Retirado do livro "Sob a luz do Espiritismo" do Espírito Ramatís, psicografia de Hercilio Maes:
PERGUNTA: - Qualquer tipo de aborto é sempre condenável à luz da vida espiritual?
RAMATÍS: - Naturalmente, pois, sempre é um infanticídio, e está escrito: "Não matarás". Porém, as leis humanas são reflexos das espirituais e, se examinarmos os códigos legais, vamos encontrar as ciscunstâncias atenuantes e agravantes e mesmo termo "por justa causa". São agravantes os motivos fúteis; a estética materna, o controle de natalidade e o temor da não-aceitação do grupo social.
Podemos considerar como atenuantes o fato de certas criaturas não admitirem os deslizes de seus componentes femininos, e o caso de suicídios diante das pressões psicológicas. Ainda poderíamos citar os casos de senhoras casadas que, por contingências da vida prevaricam, e o nascimento do fruto do descuido ocasionaria um rompimento familiar, com graves conseqüências à prole e ao outro cônjuge.

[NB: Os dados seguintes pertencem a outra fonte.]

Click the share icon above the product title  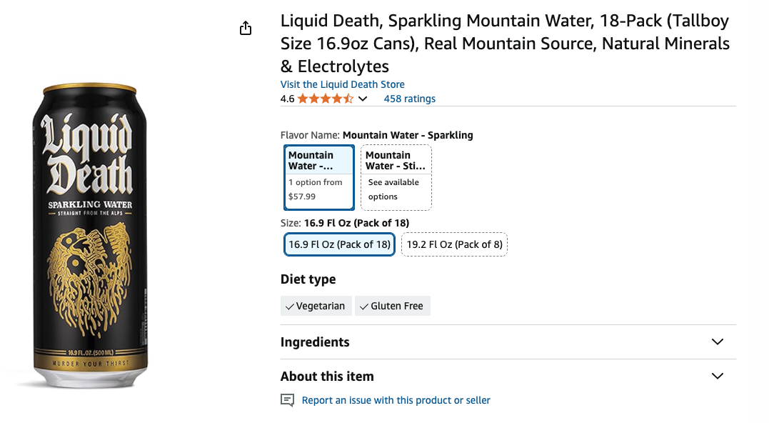246,28
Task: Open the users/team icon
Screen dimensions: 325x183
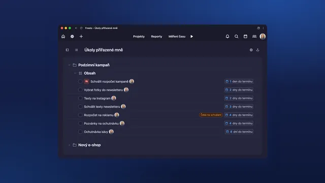Action: (x=254, y=37)
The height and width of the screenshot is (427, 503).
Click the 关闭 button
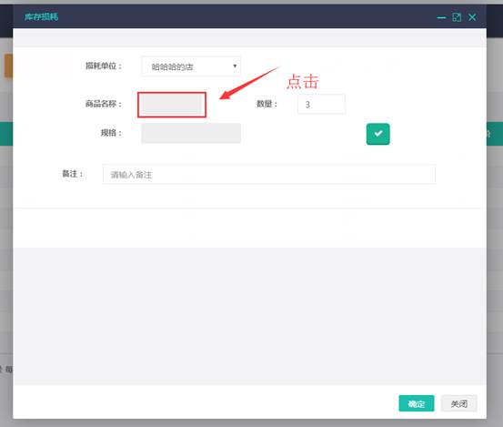[x=459, y=403]

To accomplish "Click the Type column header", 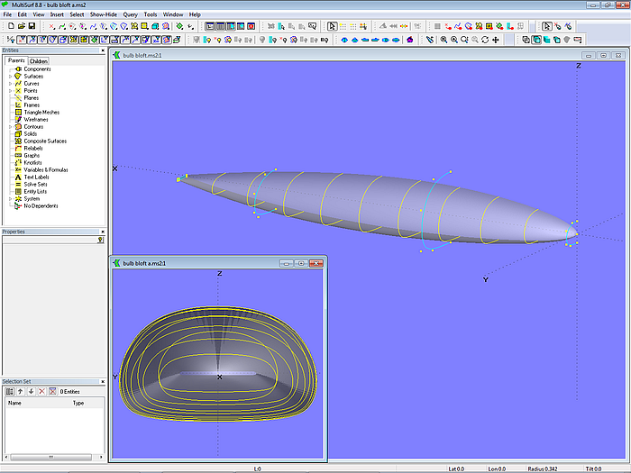I will (78, 403).
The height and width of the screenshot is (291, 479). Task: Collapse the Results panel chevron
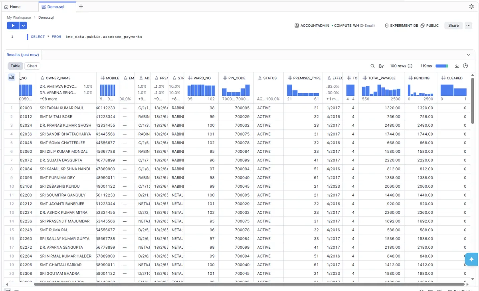tap(469, 55)
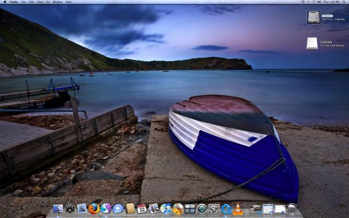Launch iTunes from the Dock
The height and width of the screenshot is (218, 349).
(x=166, y=209)
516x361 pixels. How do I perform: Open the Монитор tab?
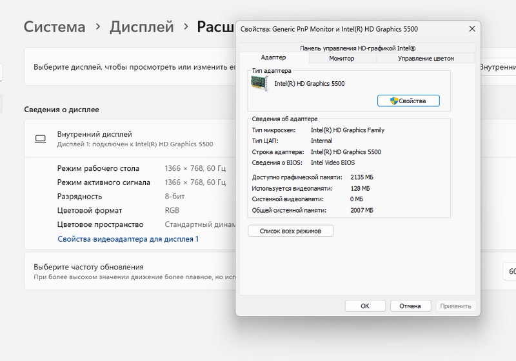coord(341,58)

É admissível o aborto terapêutico, quando a gestação não tem condições de chegar ao fim, porque a doença materna é mortal, e a única maneira de salvar, pelo menos a mãe, é o aborto. Também incluiríamos, com alguma ressalva, os casos de fetos anormais, cuja patologia não lhes permitiria viver, e estão prejudicando a saúde da mãe, pondo em risco sua vida.

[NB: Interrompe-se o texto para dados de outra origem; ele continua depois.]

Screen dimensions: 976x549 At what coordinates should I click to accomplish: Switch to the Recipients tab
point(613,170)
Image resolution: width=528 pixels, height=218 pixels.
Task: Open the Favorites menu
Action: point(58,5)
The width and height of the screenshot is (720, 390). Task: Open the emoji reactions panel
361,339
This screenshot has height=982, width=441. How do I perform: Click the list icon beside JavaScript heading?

Muitas vezes, na espiritualidade, fazemos projetos corajosos e sublimes, entretanto, no retorno à carne, velhos vícios, medos, emoções e paixões ainda não dominados afloram e nos levam a deslizes. Mas, se as leis humanas são sábias e justas em cada época evolutiva, procuremos visualizar a divina que, além de ser justa e equânime, é tolerante e bondosa com o nosso primarismo espiritual. Evidentemente, não deve ser acusada e condenada a mãe que se submete ao aborto terapêutico, - intervenção cirúrgica que procura salvá-la, embora deva sacrificar o filho nascituro. Sob tal condição, deve sobreviver a mãe, em cujo corpo a natureza trabalhou mais tempo e já assumiu inúmeras obrigações e vínculos de responsabilidade na existência física. Ademais, o que identifica e caracteriza profundamente a culpa da mulheres, quando malogram propositadamente o nascimento de um ser, é a sua decisão íntima de abortar, no sentido de se ver livre do filho intruso em crescimento no seu ventre.
No caso do aborto pela intervenção médica e com o objetivo de salvar a gestante, é claro não ter a própria mãe a intenção de praticar tal ato frustrante e, comumente, ela ainda sofre a dor de perder o filho aguardado com extremo afeto a ansiedade.